TASK DETAILS: Among the entries that follow, find every line with the word "agent" and copy it.

┄┄┄┄┄┄┄┄┄┄

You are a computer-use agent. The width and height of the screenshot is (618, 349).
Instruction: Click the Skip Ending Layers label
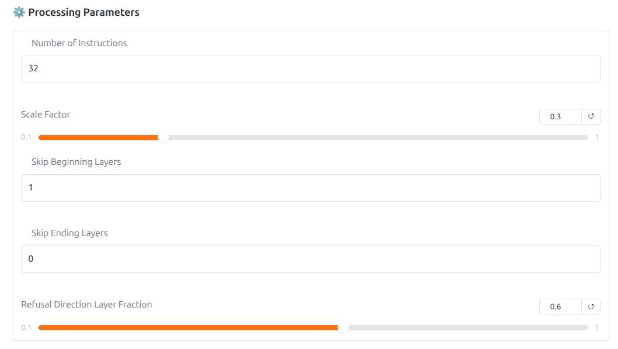click(70, 233)
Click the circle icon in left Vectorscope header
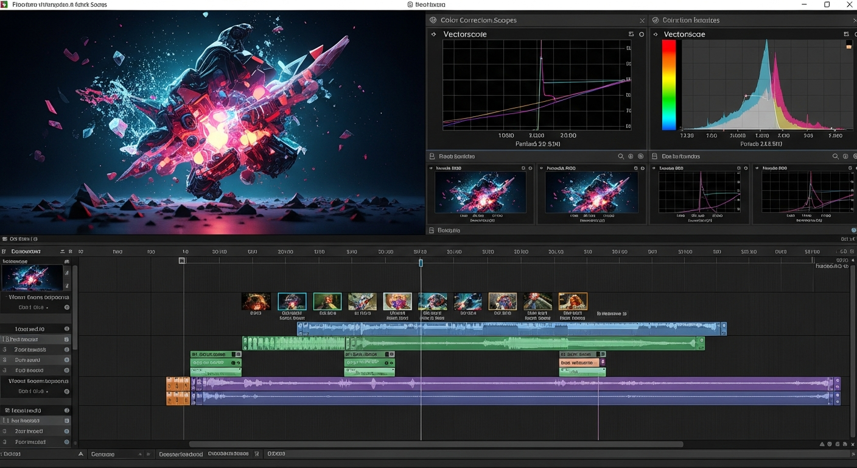Viewport: 857px width, 468px height. pyautogui.click(x=642, y=34)
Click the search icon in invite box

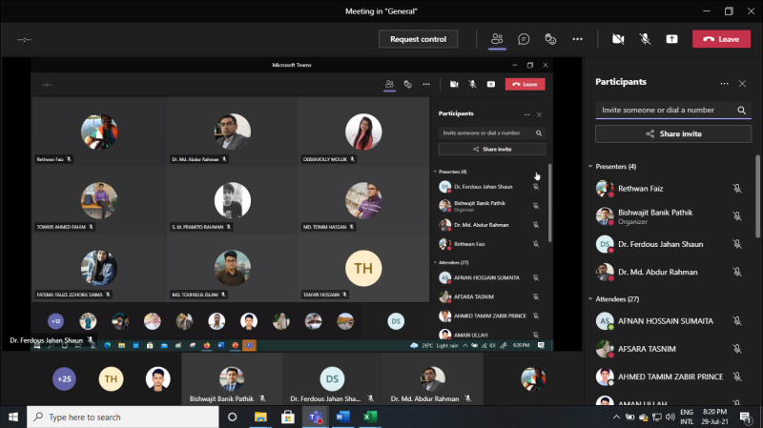742,111
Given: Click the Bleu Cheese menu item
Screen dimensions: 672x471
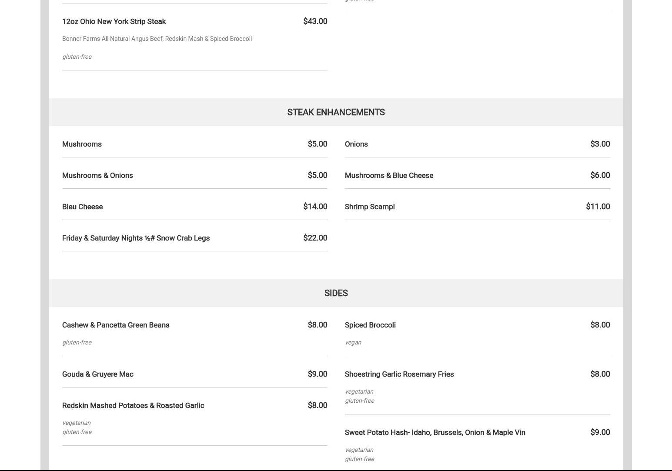Looking at the screenshot, I should click(83, 207).
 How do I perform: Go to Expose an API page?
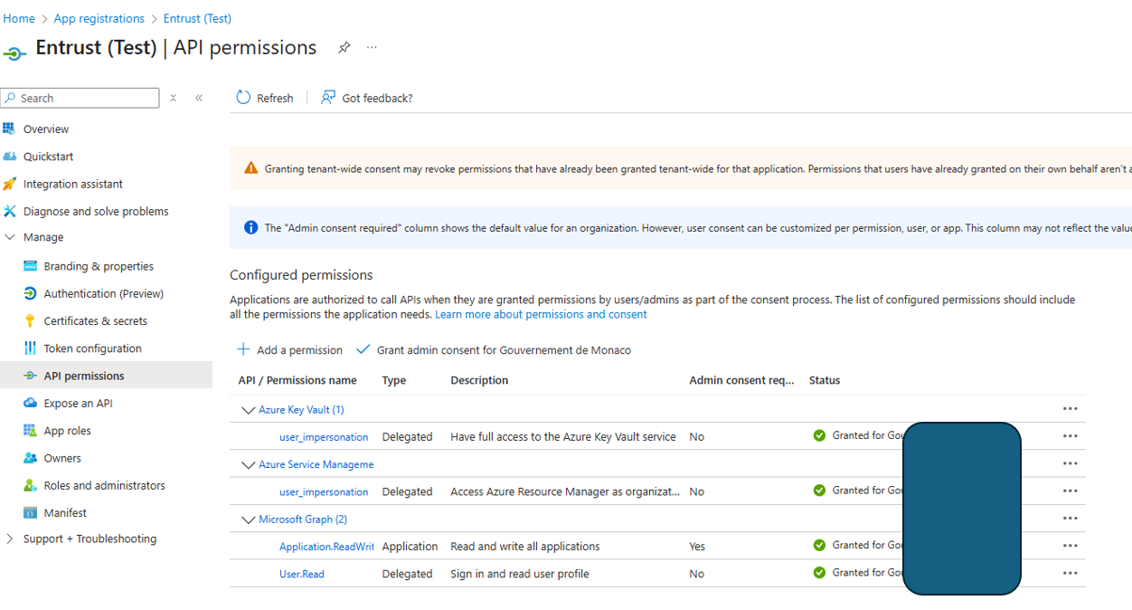[78, 404]
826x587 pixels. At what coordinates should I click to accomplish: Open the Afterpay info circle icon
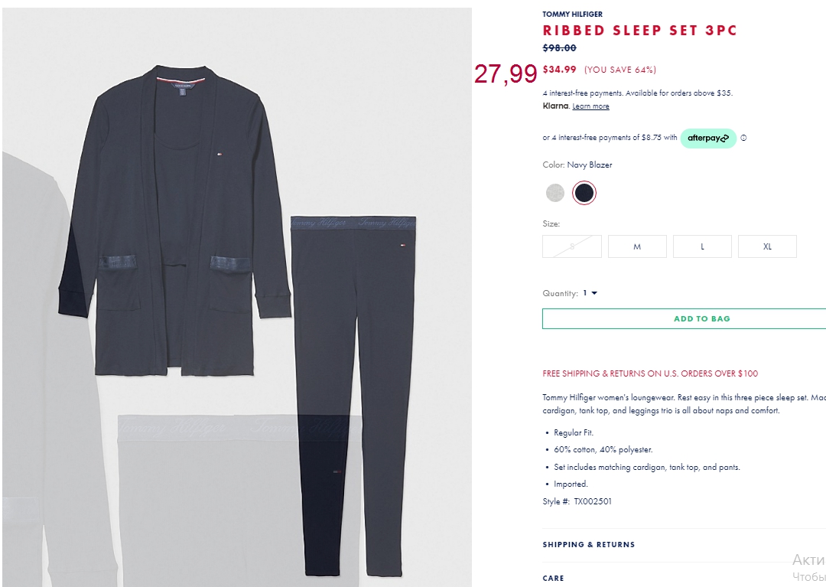click(743, 138)
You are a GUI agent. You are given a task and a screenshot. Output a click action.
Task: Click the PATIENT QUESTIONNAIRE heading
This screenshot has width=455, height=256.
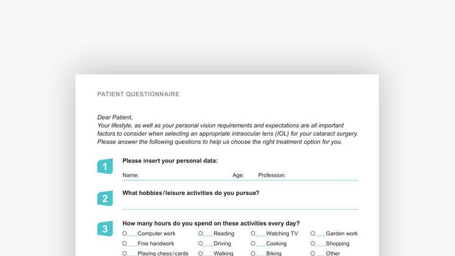pos(138,94)
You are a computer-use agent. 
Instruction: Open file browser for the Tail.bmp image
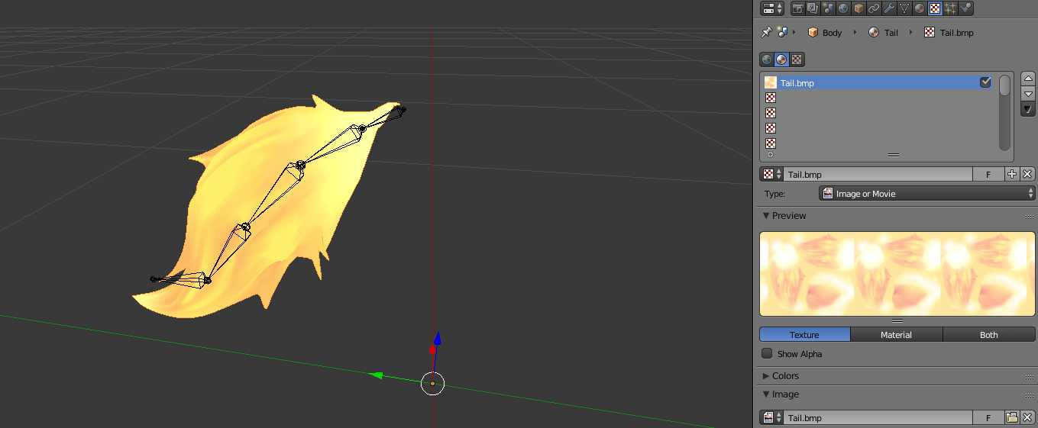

┄┄┄┄┄┄┄┄┄┄

RESPONSE TO THE EXERCISE:
You are a computer-use agent. The width and height of the screenshot is (618, 349).
You are a GUI agent. You are given a task and a screenshot. Output a click action.
You are a computer-use agent. 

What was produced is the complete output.